# Replacing Mark Levinson system



## ~clover (Jun 18, 2013)

Hey all,

I have a 2014 Lexus IS350 with the Mark Levinson system. My previous car (VW GTI) I had an aftermarket Pioneer headunit with a 13 band EQ, Polk Audio components up front, stock speakers for fill in the rear, and 2 12" subs in the trunk. The system sounded awesome... everything was super clear and loud and you heard every detail in the music. I added subs to fix the lack of low end in the Lexus, but the ML still doesn't even compare and I'm not happy with it. I've been searching all day and it basically looks like if I want to upgrade, I'm going to have to scrap the whole system because of how complicated it is. Biggest issue is I need to keep the factory head unit because the HVAC is integrated in it as well as all the navi, warning chimes, etc. go through the factory amp/dsp. I want to retain the stock volume knob as well which also seems to be an issue. Can anyone provide feedback on if the setup below would work? (or maybe someone else can chime in with a better solution?)

*Rockford Fosgate DSR1* (supposedly with the right harness, it will plug into the factory amp and keep all the factory functions. also supposed to flatten the factory amp signal and I can use the DSP to tune the signal going to my amp. hopefully stock head unit volume knob will work with this and the signal won't change as volume is turned up/down?)

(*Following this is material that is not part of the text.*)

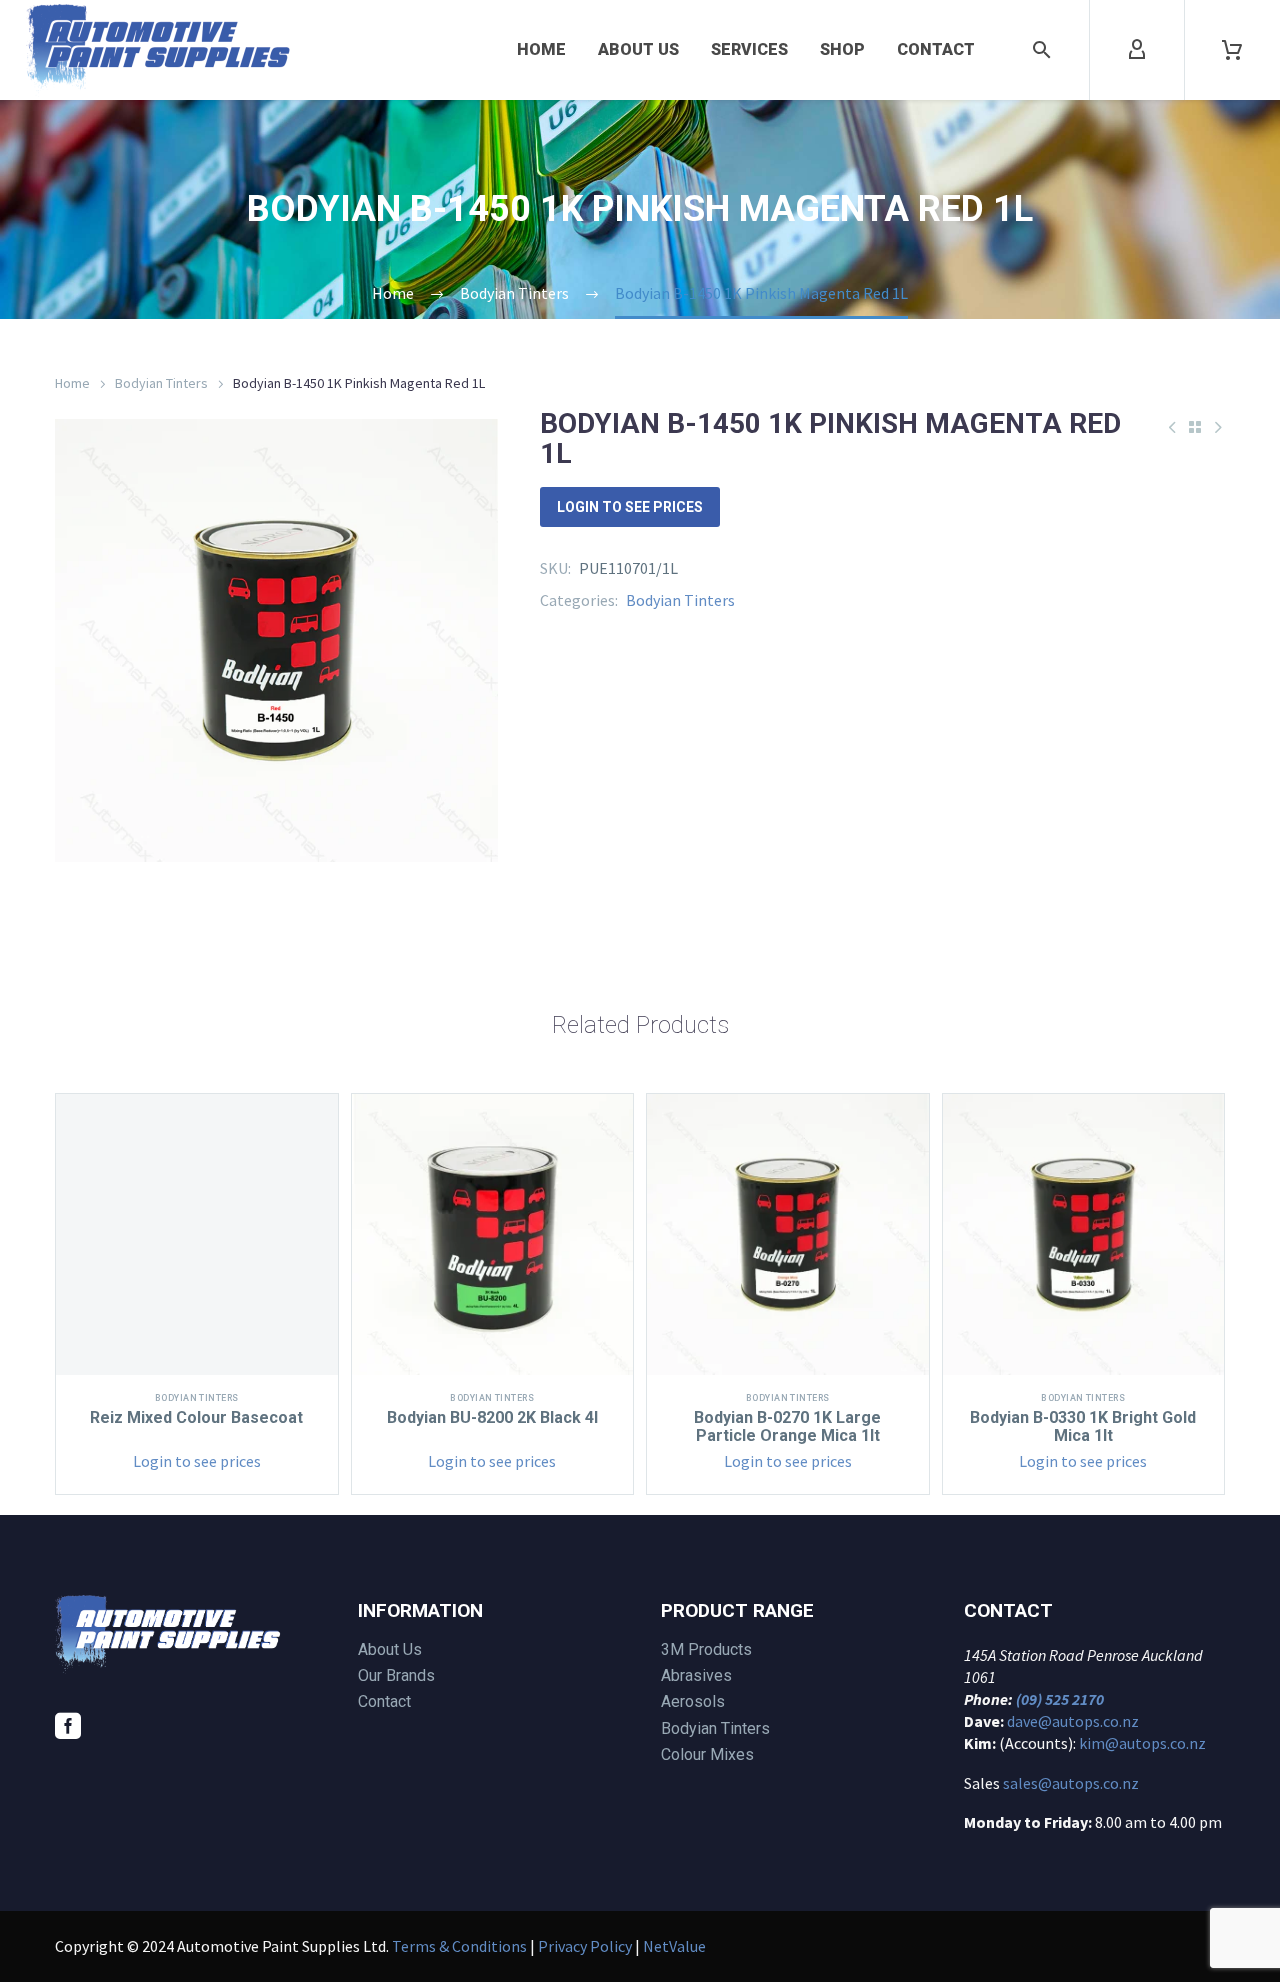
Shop (842, 49)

*Morel Virtus 603* (front speakers... woofer mounted in door, mid range mounted in dash, tweeter mounted in custom sail panel on the doors)

*Morel Maximo Ultra 602* (rear speakers)

*Morel MPS 4.400* (amp for front and rear speakers. ALTERNATIVE: use 6 channel amp for the front and run the front 3 way system active instead of using the included passive crossovers, and get another amp for the rear speakers. Don't think I can make this work though since the DSP only has 8 outputs)

*Alpine-MRV-M1200* (Sub amp. Currently using MRP-M500 to push 2 Rockford Fosgate P2D412's but I want to upgrade the sub amp)

I would plan on running new speaker wire to all the new speaker locations from the amp and just disconnecting the ML speakers so if I ever wanted to sell the car and go back to stock I could just put the speakers back in and hook everything up. 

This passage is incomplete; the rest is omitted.